Das Comeback der LSD-Forschung |
Durch den Missbrauch von LSD als Droge ist die Forschung ins Stocken gekommen. Nun nimmt sie wieder Fahrt auf. / Foto: Getty Images/SergeyKatyshkin
Rückblende 1943: Der Schweizer Chemiker Albert Hofmann sucht in seinem Labor nach einem Mittel zur Kreislaufstabilisierung. Er kreiert mit einer Säure, die er aus dem Pilz Mutterkorn gewonnen hat, die Substanz Lysergsäurediethylamid – kurz LSD. Hofmann kommt aber nicht recht weiter. Am 16. April muss er unbewusst etwas LSD über seine Fingerspitzen zu sich genommen haben, und plötzlich stellt er eine Bewusstseinsänderung fest. Hofmann berichtet später: »Was immer ich mir vorstellte, war bildhaft vor mir, tief beglückend.« Als er das Experiment am 19. April wiederholt, passiert Schreckliches: Er nimmt eine zu hohe Dosis ein und erlebt einen Horrortrip, bei dem seine Nachbarin ihm als bösartige Hexe erscheint und Möbelstücke bedrohliche Formen annehmen.
Hofmann ist von dem Potenzial seiner Entdeckung bei richtiger Dosierung überzeugt. Sein Arbeitgeber Sandoz macht daraus ein Medikament, das in der Psychotherapie, bei Alkoholsucht und als Stimmungsaufheller bei Schwerkranken zum Einsatz kommt. Doch dann beginnt der Freizeitkonsum. Halluzinogene machen zwar anders als Heroin oder Kokain nicht abhängig, aber der Konsum wird nach vielen Schlagzeilen über Gewaltexzesse und Suizide im LSD-Rausch Ende der 60er Jahre in den USA und dann weltweit verboten. Die Forschung schläft ein.

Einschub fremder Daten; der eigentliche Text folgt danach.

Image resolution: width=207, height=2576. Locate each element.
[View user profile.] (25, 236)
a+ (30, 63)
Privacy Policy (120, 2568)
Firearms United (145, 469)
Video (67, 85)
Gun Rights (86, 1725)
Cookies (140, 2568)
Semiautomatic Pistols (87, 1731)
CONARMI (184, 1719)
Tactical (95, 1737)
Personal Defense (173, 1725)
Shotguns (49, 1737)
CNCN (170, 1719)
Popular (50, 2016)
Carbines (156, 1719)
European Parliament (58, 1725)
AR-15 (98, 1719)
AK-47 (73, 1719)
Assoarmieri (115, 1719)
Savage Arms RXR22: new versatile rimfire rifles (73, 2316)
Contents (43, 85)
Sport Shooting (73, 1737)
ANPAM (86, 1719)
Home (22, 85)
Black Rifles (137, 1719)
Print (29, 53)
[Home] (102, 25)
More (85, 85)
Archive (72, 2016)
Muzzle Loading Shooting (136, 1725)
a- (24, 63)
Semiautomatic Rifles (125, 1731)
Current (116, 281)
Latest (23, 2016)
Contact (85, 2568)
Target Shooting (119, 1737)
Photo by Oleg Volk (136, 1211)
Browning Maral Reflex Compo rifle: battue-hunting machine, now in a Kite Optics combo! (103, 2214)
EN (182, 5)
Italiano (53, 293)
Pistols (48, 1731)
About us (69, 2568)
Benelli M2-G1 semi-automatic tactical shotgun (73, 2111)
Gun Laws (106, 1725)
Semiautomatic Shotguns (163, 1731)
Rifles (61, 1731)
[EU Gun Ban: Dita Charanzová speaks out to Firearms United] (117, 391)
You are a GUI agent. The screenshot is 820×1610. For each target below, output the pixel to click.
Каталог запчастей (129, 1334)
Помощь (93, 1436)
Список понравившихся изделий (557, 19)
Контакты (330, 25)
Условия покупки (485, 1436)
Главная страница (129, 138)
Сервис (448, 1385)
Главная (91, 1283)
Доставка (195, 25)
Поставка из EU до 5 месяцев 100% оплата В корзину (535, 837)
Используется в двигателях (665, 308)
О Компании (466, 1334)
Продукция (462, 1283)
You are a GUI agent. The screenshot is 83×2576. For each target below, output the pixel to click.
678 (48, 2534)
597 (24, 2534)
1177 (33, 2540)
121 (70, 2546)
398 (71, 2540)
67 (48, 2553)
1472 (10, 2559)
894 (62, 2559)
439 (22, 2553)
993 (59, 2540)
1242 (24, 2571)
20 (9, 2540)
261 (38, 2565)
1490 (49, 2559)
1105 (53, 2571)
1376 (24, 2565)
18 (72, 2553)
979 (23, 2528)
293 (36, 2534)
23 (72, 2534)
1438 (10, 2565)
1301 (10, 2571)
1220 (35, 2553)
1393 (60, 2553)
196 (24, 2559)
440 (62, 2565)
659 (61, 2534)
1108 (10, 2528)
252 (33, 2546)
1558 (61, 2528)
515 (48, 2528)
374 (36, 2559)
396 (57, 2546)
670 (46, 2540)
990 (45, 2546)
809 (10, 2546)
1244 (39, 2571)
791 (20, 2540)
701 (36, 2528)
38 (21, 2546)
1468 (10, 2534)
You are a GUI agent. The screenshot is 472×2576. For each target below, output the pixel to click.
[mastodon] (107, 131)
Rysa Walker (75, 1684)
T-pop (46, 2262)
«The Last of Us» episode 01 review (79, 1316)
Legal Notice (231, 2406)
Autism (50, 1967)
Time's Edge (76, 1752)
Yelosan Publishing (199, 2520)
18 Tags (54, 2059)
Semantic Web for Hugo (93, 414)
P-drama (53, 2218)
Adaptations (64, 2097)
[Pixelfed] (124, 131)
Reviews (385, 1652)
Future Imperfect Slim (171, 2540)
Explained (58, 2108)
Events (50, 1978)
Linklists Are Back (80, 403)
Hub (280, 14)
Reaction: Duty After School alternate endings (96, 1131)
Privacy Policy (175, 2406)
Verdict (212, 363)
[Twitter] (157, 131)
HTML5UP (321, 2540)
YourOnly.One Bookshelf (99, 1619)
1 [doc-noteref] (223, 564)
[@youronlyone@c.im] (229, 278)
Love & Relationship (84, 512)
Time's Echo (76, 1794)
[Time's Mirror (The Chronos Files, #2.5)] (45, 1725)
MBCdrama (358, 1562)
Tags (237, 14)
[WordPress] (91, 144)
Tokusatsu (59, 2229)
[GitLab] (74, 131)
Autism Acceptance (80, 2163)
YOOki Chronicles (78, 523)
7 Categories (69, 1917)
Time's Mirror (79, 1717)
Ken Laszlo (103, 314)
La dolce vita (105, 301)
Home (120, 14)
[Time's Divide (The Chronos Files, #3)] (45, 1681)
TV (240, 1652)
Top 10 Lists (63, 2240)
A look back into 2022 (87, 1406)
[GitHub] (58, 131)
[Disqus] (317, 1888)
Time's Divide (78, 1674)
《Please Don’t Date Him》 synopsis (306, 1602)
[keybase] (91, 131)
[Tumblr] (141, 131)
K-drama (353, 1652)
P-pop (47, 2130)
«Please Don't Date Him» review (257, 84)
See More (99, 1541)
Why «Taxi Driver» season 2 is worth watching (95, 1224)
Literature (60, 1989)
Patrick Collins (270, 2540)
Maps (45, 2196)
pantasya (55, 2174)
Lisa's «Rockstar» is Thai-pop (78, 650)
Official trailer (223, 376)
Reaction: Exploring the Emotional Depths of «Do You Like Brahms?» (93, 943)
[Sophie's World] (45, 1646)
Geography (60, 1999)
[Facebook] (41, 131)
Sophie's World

Nun ist sie aber wieder in vollem Gange. Basel, wo Hofmann damals arbeitete, ist heute ein weltweit führendes Zentrum der akademischen LSD-Forschung. Felix Müller, Leiter des klinischen Forschungsbereichs für substanzgestützte Therapie an der Universität Basel, hat 2022 in einer Studie gezeigt, dass zwei Dosen LSD Ängste anhaltend lindern können. Neue Daten zur Wirkung von LSD bei Depressionen stellte er anlässlich des Jubiläums vor. Für die randomisierte, doppelblinde, Parallelgruppen-Studie wurden 61 Patientinnen und Patienten mit niedrigen oder mit mittleren bis hohen Dosen LSD behandelt. Die Erkrankten erhielten die jeweiligen Dosen zweimal im Abstand von vier Wochen.
Die Gabe von 100 oder 200 Mikrogramm LSD habe die depressive Symptomatik sowohl zwei Wochen als auch noch drei Monate nach der Behandlung reduziert, teilte Müller mit. Sein Fazit: »Zwei moderate bis hohe Dosen LSD verminderten im Vergleich zu zwei niedrigen Dosis LSD depressive Symptome signifikant.« Die Studie ist noch nicht von unabhängigen Fachleuten geprüft und in einem Fachjournal veröffentlicht worden. Matthias Liechti, Felix Müller und Kollegen von der Universität Basel führten sie gemeinsam mit dem biopharmazeutischen US-Unternehmen MindMed durch.
»Ebenso läuft hier in Basel eine Studie mit Patienten mit Clusterkopfschmerzen, einer heftigen neurologischen Krankheit, bei der Patienten bei einer Attacke von maximal vorstellbarem Schmerz berichten«, sagte Müller der Nachrichtenagentur dpa.